Si l’on y trouve un cœur, la zone la plus riche sur les aspects faunistiques et floristiques, le conseil d’État admet au visa de l’article L 332-1 du code de l’environnement, qu’il est possible d’instaurer une sorte de glacis, une zone de défense qui, moins riche sur les aspects faunistiques et floristiques, contribue cependant directement à la sauvegarde de ces parties du territoire.
C’est un point de vue extrêmement pragmatique que l’on ne peut que saluer.
Au visa de cette analyse, le conseil d’État rejette la demande d’annulation considérant que le décret est parfaitement régulier.
L’association avait pourtant soulevé plusieurs moyens intéressants, notamment celui qui considérait que l’article 17 du décret attaqué, interdisant du coucher au lever du soleil le stationnement et la circulation des personnes de quelque manière que ce soit y compris à pied sur l’estran, méconnaissait les dispositions de l’article L332 – 3 et était entaché d’une erreur manifeste d’appréciation en ce qu’il interdisait la pratique nocturne de la pêche à la ligne dans les vagues, pratiquée depuis les rochers, les plages et les digues, alors que ces pratiques seraient sans danger pour la faune aviaire.

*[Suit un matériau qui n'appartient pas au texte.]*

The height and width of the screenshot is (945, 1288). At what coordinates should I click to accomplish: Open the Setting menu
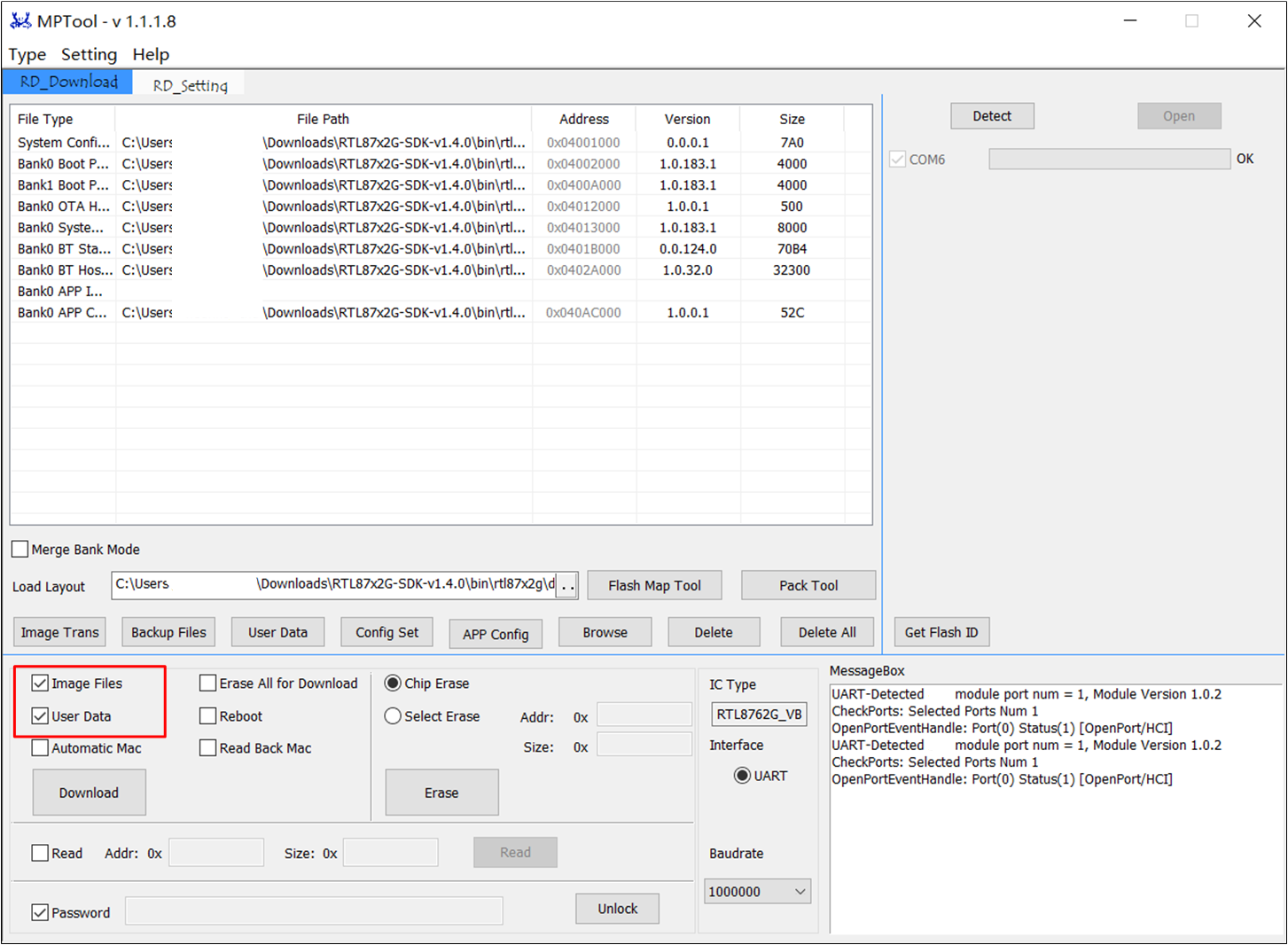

Le conseil d’État retoque cette analyse, considérant qu’il ressort des pièces du dossier que cette interdiction est justifiée non pas par les prélèvements piscicoles des pêcheurs, mais par les effets de la présence humaine sur les espèces émergées.
Il n’y aura donc plus dans la zone concernée de pêche nocturne à la ligne dans les vagues.
Il n’y aura pas non plus de mouillages des navires puisque l’interdiction et la limitation du mouillage des navires, édictées par l’article 19 du décret attaqué est maintenue.
Le conseil d’État estime qu’il ne s’agit pas d’une discrimination en faveur des plaisanciers les plus proches de la réserve nationale ni même que cela implique des conséquences disproportionnées sur l’activité touristique.
Là encore, le conseil d’État rappelle que c’est bien la présence humaine et ses conséquences sur l’avifaune qui imposent d’assurer sa quiétude dans l’ensemble de la réserve.
L’interdiction et la limitation du mouillage concernent tous les plaisanciers, quelle que soit la proximité de leur lieu de mouillage avec le périmètre de la réserve nationale.
Les oiseaux et les poissons peuvent dormir tranquilles, il n’y aura ni pêcheurs ni bateaux à l’ancre dans la réserve naturelle nationale du banc d’Arguin.
L’analyse pertinente du conseil d’État mériterait d’être largement développée, pour permettre que les réserves nationales ne soient pas dans leur frontière limitées aux zones les plus riches, mais étendues à ces zones qui, en bordure, assurent une protection efficace des milieux les plus riches et les plus fragiles.